> [Records for the task]:
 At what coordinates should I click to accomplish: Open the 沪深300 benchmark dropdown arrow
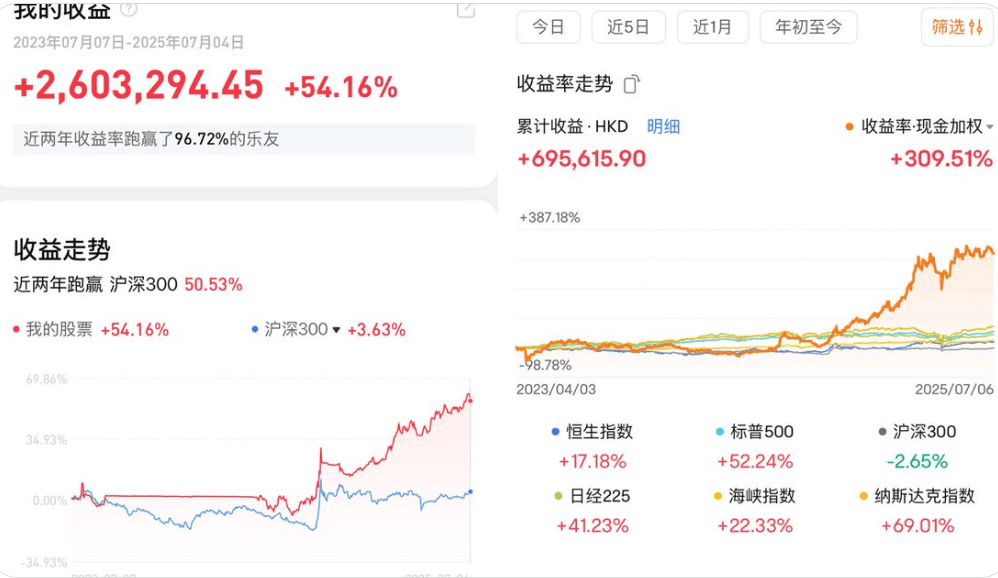click(337, 329)
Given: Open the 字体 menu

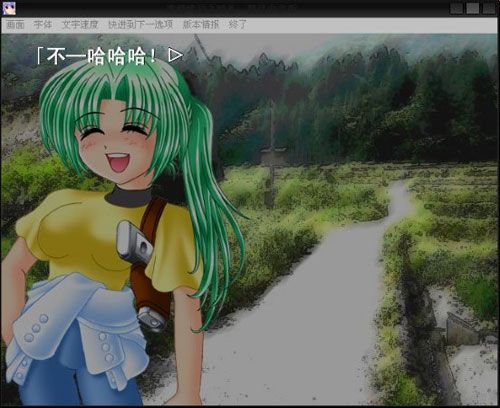Looking at the screenshot, I should [x=43, y=25].
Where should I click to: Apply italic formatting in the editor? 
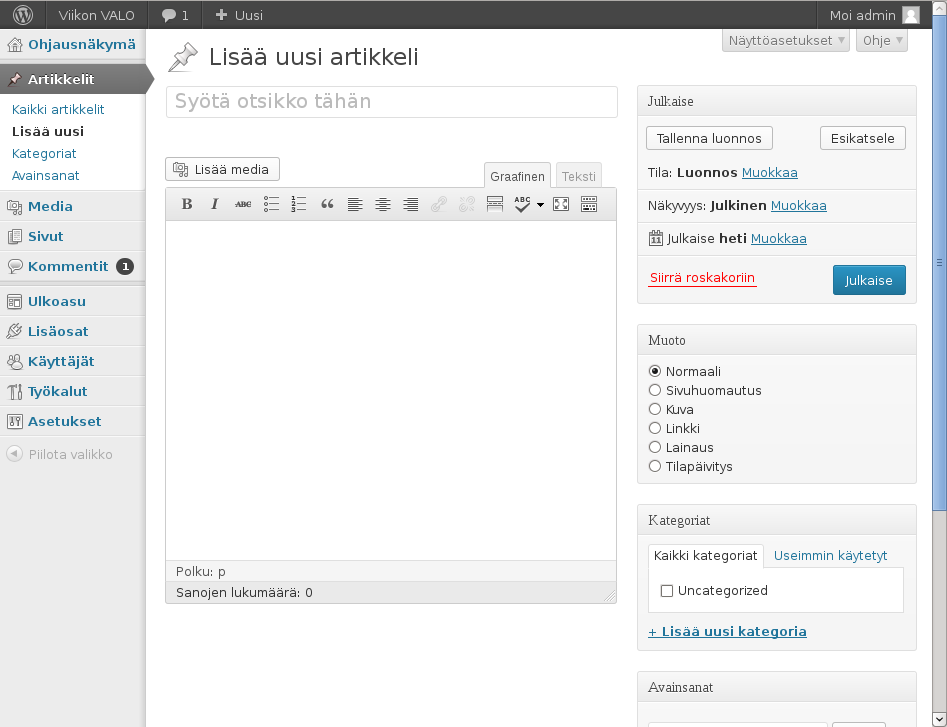click(214, 204)
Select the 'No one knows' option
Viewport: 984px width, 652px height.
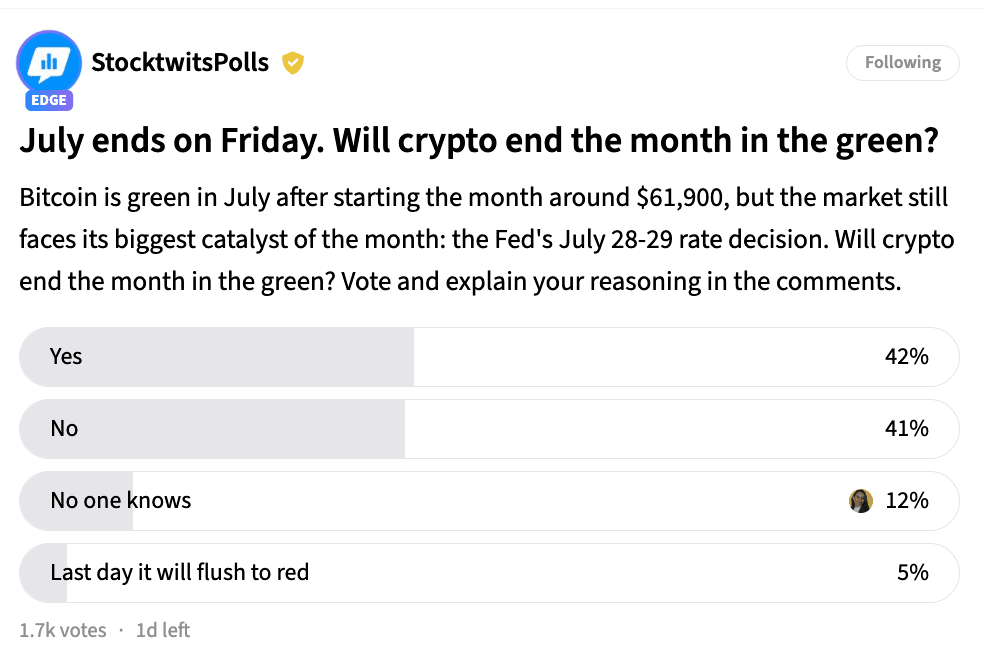pos(489,501)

> [Exercise aim]:
Extract all the entries word for word; omit any pictures.

> [Solved problem]:
 At what coordinates should I click to accomplish: Open the 沪深300 benchmark dropdown arrow
click(337, 329)
Given: Open the 字体 menu

Looking at the screenshot, I should [x=43, y=25].
Where should I click to: Apply italic formatting in the editor? 
click(214, 204)
Select the 'No one knows' option
Viewport: 984px width, 652px height.
pos(489,501)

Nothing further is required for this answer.